## Exercise
Could you resume the account below of job hunting with late-stage cancer, continuing from its last sentence?

## Text for analysis
--

Job hunting with late stage cancer.

Uncategorized Apr 24, 2021

I will tell you about the time I did the job hunt while I had late stage cancer and on chemo.

Sept: I was living in Asia and was on a business trip for my employer, a hedge fund, when I noticed a golf-ball sized lump in my armpit.

Back in Beijing, doctors said let's have a look and put me under, took it all out and ran some tests. Turned out to be stage 3B melanoma - skin cancer which had moved to my lymph nodes. As much as could be found was taken out, then the standard regimen was to have chemotherapy.

At the time, I was living in China. No plans to leave. Now, it was time to return to the US. The fund was really supportive.

My son was to be born in a few months. I wanted to do what was best for the whole family.

Staying in Beijing didn't seem right, although I had fully planned to spend my career there. The fund was closing, and anyway I would have to find a new job anyway. And the US may have a good clinical trial.

All career aspirations were let go. I mostly thought about how nice it would be to see my son grow up - at least for a little bit.

--

## Dataset extract
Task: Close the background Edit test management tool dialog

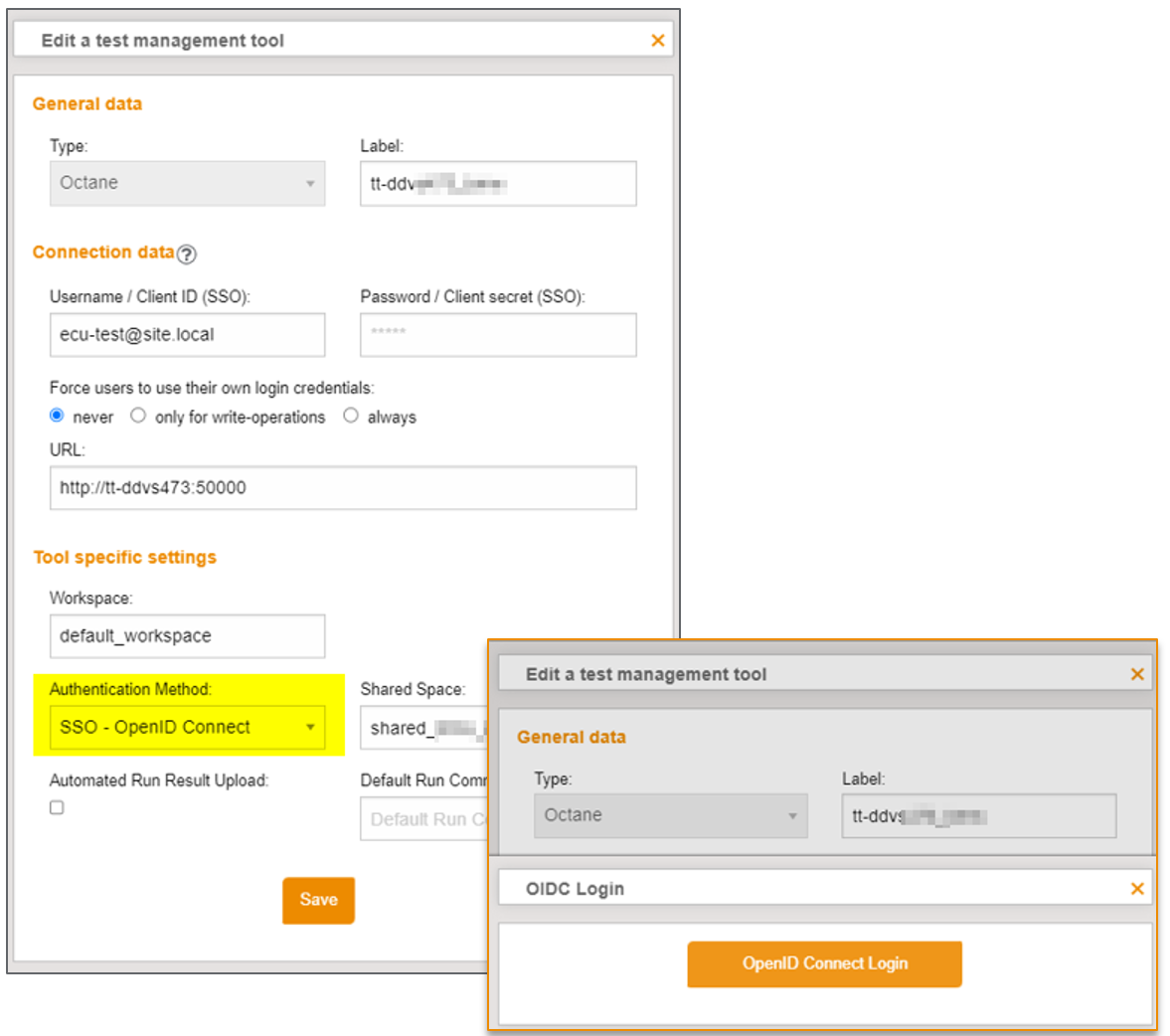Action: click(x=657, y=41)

--

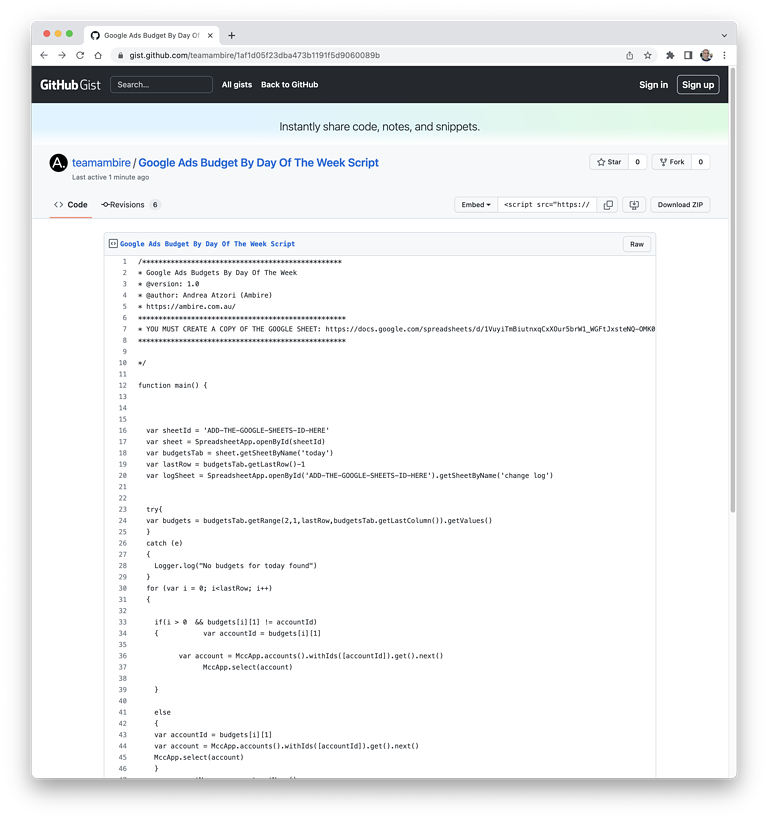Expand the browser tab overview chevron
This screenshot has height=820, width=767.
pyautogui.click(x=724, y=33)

--

## Your response
Could I get a few years? I considered myself still a "going concern" but maybe on a different path now.

Oct: back in the US. I joined a clinical trial and started a new job hunt.

Nov: Went to a job fair. The online brokerage Scottrade (now TD) was looking for a head of Asia Pacific. I started to interview with them and also started 30 consecutive days of chemo.

Dec: got the job. Negotated a January start date. By now I was doing my own self-injections with the chemo every other day (interferon).

Over next 12 months, I felt dizzy at times and sometimes saw stars. My blood tests showed strange things. Turns out I had been injecting myself with too much of the chemo. The doctor's jaw dropped when he heard how much I had been injecting (the whole vial vs just 1/2).

Over the next12 months, managed a team of 60 to grow net new assets 15% or by ~$200m -without a budget. The job turned out to be mostly pulling Scottrade OUT of Asia, not growing there, which was happening organically with some operational improvements.

That job did not last long. But boy do I feel grateful for that experience to keep my mind off of things. Even took the chemo on a trip to Hong Kong and jabbed myself there on business!

I'm not sure I have a moral to this story. Keep going, do your best, see challenges as opportunities, have a goal and figure out how to achieve it, and maybe most importantly, let go whenver possible. I would say most of the healing came from letting go and just not worrying about it.